## Task directions:
A stretch of the entries below is to be set down exactly, running from the line with "Image resolution: width=815" through the line with "Add a new track with the plus icon", both included, and no other line.

## Data for review:
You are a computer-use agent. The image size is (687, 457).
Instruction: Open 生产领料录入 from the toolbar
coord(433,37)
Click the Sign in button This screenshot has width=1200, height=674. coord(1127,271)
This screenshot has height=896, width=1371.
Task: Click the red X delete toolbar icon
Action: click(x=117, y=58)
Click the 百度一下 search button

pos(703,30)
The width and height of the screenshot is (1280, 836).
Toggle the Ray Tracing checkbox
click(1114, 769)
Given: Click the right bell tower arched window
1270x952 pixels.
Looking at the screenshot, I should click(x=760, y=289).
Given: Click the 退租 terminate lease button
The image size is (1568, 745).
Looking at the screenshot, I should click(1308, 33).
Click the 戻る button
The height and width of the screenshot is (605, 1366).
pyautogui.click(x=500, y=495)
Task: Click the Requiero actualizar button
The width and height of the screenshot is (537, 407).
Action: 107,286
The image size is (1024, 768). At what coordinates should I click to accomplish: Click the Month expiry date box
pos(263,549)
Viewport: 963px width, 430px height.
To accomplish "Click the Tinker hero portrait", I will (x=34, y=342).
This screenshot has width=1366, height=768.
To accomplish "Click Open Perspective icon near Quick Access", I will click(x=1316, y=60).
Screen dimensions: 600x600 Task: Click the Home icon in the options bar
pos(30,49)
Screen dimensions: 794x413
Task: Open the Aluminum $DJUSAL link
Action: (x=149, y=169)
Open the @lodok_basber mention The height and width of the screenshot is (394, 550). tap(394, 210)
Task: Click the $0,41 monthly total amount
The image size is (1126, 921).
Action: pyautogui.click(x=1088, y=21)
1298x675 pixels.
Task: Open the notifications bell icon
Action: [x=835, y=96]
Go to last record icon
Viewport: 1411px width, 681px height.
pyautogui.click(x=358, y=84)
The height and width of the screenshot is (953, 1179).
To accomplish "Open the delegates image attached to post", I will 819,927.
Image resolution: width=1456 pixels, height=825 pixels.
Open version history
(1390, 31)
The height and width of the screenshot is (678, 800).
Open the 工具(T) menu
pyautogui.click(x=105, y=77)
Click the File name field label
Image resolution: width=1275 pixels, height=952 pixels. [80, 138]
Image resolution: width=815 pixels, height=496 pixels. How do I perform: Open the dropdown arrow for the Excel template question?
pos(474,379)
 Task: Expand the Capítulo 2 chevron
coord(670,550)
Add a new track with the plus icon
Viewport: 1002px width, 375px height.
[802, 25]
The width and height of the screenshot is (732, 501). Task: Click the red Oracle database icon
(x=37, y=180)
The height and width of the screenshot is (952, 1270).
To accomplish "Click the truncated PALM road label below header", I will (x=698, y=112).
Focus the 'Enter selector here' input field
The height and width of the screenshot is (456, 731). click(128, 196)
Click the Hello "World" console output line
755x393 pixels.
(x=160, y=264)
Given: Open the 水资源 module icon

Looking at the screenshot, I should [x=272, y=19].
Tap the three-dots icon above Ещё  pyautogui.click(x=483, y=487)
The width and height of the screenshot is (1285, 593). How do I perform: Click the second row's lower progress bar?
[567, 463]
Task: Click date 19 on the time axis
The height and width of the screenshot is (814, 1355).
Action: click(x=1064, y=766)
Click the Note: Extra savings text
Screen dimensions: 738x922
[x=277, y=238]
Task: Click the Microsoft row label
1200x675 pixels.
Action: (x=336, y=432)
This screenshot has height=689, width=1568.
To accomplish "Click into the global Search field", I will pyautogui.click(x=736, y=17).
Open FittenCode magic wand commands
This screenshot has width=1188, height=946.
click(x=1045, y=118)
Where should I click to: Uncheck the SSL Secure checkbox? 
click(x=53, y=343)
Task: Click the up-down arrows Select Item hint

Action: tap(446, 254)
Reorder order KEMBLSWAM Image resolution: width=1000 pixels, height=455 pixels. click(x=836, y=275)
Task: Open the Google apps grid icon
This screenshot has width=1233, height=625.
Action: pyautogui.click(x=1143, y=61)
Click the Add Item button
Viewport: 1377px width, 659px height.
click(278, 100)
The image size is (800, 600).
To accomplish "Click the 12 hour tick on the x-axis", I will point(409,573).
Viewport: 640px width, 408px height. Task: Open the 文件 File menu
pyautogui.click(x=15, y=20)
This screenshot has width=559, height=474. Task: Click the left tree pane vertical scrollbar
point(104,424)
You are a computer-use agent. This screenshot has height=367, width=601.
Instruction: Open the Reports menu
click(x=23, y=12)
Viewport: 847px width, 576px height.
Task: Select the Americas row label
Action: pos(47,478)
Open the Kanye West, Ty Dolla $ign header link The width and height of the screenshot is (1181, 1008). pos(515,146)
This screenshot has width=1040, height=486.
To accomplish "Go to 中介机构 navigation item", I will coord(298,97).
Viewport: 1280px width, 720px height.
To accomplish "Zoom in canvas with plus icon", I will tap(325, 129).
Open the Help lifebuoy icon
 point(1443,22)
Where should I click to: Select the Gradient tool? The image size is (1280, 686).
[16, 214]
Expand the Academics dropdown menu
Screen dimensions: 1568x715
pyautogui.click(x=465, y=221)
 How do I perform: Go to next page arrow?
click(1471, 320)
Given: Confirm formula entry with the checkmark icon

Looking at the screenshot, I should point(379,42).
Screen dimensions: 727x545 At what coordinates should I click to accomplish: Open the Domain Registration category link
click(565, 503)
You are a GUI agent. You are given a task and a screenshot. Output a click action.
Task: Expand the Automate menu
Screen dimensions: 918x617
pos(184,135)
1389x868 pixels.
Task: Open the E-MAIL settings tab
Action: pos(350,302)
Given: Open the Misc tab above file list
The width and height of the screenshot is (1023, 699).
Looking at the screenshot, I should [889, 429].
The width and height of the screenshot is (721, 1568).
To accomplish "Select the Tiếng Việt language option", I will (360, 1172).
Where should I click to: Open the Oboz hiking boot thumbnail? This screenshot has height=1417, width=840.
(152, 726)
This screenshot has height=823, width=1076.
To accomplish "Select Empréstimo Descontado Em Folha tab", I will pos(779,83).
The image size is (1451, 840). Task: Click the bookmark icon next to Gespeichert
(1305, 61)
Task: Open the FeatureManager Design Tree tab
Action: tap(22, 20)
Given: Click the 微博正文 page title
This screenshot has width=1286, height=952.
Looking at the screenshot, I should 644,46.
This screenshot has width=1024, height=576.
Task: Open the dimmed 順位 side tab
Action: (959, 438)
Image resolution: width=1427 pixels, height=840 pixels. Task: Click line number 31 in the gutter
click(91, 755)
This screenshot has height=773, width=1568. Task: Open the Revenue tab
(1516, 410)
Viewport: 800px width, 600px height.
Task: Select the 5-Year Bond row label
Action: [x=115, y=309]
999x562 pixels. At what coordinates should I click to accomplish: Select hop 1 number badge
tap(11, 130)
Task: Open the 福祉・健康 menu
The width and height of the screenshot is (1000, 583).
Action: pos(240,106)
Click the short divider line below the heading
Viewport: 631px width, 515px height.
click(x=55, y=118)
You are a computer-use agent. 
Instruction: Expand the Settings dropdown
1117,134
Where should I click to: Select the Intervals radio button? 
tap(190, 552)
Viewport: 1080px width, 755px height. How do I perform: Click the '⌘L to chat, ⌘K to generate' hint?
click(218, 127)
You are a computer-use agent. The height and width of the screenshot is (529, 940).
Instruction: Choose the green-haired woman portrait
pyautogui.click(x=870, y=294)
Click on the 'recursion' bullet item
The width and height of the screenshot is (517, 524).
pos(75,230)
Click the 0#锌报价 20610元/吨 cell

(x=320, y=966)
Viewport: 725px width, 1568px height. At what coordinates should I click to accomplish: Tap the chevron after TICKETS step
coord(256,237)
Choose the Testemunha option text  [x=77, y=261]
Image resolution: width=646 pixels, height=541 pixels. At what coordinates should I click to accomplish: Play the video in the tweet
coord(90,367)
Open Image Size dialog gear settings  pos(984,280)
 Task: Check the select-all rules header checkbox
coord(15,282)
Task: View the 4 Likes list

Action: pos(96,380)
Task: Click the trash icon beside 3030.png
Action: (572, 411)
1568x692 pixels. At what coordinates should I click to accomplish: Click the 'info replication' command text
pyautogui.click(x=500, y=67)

## Response to this exercise:
Image resolution: width=815 pixels, height=496 pixels. How do I perform: Open the dropdown arrow for the Excel template question?
pos(474,379)
 Task: Expand the Capítulo 2 chevron
coord(670,550)
Add a new track with the plus icon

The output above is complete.